Felon and the war criminal meet in Alaska

Dwain Northey (Gen X)

Oh, what a glorious spectacle of “diplomacy” we’re about to witness—Donald Trump and Vladimir Putin sitting down in Alaska to carve up Ukraine like it’s a Costco rotisserie chicken. Because nothing screams “international legitimacy” like two guys with absolutely no right to the land in question deciding who gets which slice. Imagine your neighbor has broken into your house, set up camp in your living room, and is now negotiating with some random guy from down the block on whether he keeps your kitchen or your bedroom. You? The actual homeowner?
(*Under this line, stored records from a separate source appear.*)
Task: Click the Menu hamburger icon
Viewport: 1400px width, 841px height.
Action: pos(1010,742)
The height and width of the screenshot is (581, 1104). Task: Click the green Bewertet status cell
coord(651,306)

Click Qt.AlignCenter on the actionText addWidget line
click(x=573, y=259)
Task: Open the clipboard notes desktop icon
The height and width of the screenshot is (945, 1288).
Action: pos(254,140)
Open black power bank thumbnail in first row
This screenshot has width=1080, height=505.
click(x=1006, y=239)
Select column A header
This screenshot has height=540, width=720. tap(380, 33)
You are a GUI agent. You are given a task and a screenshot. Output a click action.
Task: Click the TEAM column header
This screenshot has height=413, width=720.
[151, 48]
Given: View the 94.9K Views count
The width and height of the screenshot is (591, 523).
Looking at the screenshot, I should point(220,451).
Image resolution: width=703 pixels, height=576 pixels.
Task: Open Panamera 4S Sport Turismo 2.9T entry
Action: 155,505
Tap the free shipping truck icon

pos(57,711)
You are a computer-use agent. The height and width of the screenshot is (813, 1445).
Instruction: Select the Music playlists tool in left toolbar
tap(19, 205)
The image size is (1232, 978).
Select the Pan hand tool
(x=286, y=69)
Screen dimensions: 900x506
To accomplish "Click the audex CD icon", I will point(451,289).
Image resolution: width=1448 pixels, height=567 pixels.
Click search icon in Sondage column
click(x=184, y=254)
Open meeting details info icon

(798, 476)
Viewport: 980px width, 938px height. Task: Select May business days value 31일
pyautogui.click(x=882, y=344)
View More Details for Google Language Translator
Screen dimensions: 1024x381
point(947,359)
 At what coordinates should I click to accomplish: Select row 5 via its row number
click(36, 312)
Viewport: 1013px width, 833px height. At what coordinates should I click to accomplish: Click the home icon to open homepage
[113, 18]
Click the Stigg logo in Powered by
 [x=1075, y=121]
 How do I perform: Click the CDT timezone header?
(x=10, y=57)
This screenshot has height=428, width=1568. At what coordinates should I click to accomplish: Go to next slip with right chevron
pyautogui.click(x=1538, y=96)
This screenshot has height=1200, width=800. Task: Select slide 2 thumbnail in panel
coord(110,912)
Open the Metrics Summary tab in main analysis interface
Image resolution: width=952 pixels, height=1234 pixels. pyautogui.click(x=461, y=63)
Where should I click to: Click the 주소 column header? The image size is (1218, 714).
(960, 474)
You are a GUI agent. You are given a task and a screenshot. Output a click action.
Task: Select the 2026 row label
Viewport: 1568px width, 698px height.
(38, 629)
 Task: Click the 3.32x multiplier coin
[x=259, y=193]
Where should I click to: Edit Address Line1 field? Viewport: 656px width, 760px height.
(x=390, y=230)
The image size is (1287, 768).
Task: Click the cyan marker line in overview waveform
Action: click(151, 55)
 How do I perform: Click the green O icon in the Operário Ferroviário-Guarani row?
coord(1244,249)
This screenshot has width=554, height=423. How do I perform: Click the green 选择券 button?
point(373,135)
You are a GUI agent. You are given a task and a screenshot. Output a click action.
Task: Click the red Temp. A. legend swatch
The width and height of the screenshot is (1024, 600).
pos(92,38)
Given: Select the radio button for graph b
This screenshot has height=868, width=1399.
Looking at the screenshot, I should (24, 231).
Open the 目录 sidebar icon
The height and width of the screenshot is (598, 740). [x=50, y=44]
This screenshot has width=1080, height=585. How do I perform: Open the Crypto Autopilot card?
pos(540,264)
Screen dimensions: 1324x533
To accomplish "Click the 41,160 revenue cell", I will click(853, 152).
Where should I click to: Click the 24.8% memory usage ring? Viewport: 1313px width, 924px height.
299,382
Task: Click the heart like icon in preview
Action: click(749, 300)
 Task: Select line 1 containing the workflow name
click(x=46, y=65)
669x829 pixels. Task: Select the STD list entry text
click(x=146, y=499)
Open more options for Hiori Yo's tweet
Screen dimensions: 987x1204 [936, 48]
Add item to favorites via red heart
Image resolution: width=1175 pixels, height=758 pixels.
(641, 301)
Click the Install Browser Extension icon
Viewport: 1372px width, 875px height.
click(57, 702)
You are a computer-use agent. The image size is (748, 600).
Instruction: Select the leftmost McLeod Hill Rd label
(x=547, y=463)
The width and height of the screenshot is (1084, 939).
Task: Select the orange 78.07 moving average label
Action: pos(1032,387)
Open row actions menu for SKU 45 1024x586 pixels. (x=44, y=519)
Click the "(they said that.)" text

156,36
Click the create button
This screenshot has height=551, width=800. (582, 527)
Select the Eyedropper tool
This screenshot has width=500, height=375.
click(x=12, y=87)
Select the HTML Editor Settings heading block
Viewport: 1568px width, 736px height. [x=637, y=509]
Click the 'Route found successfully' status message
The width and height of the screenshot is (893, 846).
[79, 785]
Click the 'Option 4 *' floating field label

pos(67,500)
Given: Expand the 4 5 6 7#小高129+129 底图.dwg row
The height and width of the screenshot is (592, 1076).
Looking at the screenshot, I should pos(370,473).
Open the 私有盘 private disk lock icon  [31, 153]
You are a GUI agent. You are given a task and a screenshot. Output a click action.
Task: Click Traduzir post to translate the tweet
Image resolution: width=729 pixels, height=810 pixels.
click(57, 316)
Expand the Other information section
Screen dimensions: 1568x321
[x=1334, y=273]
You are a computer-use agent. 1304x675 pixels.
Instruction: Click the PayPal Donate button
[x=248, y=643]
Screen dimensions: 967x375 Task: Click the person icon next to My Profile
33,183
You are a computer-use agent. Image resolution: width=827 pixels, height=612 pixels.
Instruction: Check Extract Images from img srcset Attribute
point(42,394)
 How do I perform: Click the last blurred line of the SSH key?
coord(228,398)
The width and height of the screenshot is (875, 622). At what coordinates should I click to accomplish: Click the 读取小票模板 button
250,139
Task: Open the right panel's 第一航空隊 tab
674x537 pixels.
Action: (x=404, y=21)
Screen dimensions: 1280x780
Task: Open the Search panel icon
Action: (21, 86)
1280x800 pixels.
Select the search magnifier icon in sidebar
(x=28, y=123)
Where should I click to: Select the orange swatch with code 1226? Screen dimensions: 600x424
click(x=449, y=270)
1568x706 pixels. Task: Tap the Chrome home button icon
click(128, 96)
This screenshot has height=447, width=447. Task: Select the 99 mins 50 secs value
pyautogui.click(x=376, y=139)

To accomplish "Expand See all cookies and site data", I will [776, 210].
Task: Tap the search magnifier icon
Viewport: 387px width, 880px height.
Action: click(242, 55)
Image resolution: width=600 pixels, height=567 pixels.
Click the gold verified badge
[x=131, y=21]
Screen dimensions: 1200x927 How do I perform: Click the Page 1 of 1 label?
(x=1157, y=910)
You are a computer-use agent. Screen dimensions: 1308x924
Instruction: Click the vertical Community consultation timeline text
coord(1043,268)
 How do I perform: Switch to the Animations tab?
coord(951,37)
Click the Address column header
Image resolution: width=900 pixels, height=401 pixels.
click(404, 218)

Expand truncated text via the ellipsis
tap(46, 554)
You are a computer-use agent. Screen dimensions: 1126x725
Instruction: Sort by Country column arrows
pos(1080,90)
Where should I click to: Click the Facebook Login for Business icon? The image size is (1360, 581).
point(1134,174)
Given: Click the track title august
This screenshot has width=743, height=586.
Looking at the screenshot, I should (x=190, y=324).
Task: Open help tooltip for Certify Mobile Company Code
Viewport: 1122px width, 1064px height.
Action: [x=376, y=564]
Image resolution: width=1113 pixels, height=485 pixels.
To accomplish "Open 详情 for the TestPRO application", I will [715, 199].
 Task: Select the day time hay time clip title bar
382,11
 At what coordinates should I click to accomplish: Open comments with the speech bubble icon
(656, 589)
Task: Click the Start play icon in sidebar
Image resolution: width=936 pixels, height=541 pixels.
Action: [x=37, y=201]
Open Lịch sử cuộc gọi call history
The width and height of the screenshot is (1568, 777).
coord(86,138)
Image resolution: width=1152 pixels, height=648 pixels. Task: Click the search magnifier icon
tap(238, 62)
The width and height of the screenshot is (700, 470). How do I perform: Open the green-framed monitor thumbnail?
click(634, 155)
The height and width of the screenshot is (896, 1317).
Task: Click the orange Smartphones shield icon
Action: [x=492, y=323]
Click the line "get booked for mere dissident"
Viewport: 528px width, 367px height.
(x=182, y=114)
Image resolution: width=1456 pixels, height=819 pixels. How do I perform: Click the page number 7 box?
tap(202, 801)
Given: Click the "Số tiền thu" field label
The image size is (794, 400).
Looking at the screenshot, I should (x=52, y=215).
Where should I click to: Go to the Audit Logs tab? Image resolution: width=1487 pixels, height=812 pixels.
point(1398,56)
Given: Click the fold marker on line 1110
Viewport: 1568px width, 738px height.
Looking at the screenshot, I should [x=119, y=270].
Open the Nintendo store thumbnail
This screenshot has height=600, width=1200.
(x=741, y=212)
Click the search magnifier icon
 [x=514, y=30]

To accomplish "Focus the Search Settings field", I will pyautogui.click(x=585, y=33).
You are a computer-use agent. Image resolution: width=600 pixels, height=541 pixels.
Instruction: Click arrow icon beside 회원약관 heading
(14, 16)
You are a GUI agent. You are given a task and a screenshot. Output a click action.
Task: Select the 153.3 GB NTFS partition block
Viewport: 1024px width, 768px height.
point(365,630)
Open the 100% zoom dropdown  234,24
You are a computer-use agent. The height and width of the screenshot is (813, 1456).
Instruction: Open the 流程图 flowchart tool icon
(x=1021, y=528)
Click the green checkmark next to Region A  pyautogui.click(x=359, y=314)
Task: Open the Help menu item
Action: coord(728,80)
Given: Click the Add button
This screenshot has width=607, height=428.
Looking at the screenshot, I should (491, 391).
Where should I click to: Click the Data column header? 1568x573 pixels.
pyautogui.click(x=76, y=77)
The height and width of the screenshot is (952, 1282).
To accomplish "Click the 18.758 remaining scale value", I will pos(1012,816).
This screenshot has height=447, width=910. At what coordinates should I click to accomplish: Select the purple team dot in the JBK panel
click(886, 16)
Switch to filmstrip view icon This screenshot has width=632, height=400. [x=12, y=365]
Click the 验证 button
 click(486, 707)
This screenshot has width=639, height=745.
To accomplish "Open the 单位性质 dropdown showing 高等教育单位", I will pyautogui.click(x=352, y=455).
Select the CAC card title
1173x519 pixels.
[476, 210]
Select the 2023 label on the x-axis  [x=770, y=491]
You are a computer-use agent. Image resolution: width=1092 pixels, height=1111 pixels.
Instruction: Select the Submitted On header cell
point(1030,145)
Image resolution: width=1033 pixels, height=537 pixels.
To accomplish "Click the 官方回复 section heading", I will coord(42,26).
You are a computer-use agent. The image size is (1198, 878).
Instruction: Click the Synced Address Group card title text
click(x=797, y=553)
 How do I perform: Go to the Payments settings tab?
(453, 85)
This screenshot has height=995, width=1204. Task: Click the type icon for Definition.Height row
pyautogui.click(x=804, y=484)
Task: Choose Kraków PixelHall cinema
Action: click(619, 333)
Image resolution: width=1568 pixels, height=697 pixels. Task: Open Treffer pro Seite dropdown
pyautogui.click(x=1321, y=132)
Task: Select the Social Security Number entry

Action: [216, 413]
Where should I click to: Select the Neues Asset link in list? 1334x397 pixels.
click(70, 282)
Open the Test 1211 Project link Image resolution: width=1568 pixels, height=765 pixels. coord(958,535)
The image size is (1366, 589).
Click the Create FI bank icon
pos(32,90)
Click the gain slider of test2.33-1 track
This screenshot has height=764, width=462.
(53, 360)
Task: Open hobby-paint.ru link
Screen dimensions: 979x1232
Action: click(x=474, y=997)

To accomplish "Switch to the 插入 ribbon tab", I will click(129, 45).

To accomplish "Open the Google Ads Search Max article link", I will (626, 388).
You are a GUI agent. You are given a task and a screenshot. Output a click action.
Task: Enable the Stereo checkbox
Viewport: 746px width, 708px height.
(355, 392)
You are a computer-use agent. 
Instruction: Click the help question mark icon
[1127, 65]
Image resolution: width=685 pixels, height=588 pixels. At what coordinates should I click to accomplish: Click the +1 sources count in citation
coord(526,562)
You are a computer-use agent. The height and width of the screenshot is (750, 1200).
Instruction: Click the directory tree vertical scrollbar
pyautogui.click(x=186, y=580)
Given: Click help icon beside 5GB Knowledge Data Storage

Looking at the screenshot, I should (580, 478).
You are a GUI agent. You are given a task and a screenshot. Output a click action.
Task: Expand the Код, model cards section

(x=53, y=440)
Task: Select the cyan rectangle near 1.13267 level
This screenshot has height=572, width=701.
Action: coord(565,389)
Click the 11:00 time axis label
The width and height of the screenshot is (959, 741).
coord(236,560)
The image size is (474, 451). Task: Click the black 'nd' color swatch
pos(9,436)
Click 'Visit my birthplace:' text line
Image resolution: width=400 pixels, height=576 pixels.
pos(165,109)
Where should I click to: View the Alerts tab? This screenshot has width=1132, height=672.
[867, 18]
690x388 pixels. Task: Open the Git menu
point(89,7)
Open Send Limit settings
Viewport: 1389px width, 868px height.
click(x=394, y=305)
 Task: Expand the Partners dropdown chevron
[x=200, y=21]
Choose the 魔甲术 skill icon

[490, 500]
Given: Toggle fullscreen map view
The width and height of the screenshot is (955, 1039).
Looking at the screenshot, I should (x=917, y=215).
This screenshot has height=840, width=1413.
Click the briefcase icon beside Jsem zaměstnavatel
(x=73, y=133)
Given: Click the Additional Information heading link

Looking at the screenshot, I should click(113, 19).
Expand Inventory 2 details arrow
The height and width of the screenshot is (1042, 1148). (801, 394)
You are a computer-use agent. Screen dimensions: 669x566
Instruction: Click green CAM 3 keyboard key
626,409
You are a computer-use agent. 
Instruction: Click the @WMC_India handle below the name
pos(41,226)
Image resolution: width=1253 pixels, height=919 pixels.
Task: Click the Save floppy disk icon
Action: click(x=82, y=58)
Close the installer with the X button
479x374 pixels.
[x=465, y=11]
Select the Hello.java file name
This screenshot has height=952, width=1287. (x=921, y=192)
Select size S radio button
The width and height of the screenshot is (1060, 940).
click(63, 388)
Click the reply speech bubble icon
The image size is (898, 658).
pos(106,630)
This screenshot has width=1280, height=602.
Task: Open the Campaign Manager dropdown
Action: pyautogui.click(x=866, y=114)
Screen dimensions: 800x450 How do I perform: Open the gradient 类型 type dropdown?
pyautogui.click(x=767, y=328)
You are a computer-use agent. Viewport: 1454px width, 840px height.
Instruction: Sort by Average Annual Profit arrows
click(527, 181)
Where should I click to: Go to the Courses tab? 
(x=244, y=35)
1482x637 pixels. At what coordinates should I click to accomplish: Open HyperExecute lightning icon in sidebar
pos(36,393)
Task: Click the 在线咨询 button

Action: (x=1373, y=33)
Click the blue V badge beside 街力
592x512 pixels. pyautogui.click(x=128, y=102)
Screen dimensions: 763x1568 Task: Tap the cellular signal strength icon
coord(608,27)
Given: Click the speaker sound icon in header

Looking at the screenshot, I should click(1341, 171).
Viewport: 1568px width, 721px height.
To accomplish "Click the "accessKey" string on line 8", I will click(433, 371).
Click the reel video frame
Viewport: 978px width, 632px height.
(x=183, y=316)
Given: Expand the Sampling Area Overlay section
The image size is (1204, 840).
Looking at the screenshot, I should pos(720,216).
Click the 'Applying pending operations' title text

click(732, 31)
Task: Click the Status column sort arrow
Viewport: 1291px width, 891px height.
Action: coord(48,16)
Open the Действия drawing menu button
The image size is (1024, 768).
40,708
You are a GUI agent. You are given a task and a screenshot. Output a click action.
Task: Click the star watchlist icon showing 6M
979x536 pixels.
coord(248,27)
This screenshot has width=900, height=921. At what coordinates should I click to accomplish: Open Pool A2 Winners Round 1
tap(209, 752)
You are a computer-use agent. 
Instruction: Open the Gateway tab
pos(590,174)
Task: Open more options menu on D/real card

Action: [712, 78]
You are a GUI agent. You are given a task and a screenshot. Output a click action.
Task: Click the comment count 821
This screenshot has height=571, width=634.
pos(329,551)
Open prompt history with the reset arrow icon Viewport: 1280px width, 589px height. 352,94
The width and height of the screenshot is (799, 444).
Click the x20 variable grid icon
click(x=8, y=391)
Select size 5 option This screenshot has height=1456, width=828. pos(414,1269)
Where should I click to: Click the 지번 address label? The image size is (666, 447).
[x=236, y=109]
Don’t even get a seat at the table. Congratulations—you’ve just been “liberated” from the burden of making decisions about your own property.

The logic here is breathtaking. Trump, a man who couldn’t negotiate his way out of a paper bag without a Sharpie and a camera crew, sitting across from Putin, a dictator who’s been salivating over Ukraine like a mobster eyeing a neighborhood pizza joint. And together, they’ll decide what’s “fair.” Maybe Putin gets Kyiv, Trump gets naming rights to Mariupol (“Trump Tower East”), and Ukraine gets… well, a polite round of applause for existing. That’s balance, right?

It’s the geopolitical equivalent of a mugger and a wannabe reality-TV landlord deciding how to split your jewelry. And, naturally, Trump will claim he’s achieved “the greatest peace deal in history, maybe ever, nobody’s ever seen anything like it.” Sure, peace—but only after Ukraine has been carved into bite-sized pieces and served up on a gold-plated platter. And his base will cheer, because nothing says “America First” like selling out a democracy to the guy who helped you with a couple of elections.

Let’s not forget the venue: Alaska. The perfect place for two men stuck in Cold War cosplay to puff their chests while carving up someone else’s future. It’s as if history is a bad reality show and we’ve all been forced to binge-watch the reruns. Ukraine will be screaming from the sidelines: “Hey, that’s our land, our sovereignty, our people!” And Trump will wave them off with his usual “Don’t worry, we’ve got a deal—everyone’s saying it’s a tremendous deal, even Putin thinks so.”

So, yes, the future of Ukraine decided by Trump and Putin is like your neighbor and a squatter negotiating which of your kids’ bedrooms they’ll be sleeping in. Spoiler alert: you’re not getting the master suite back.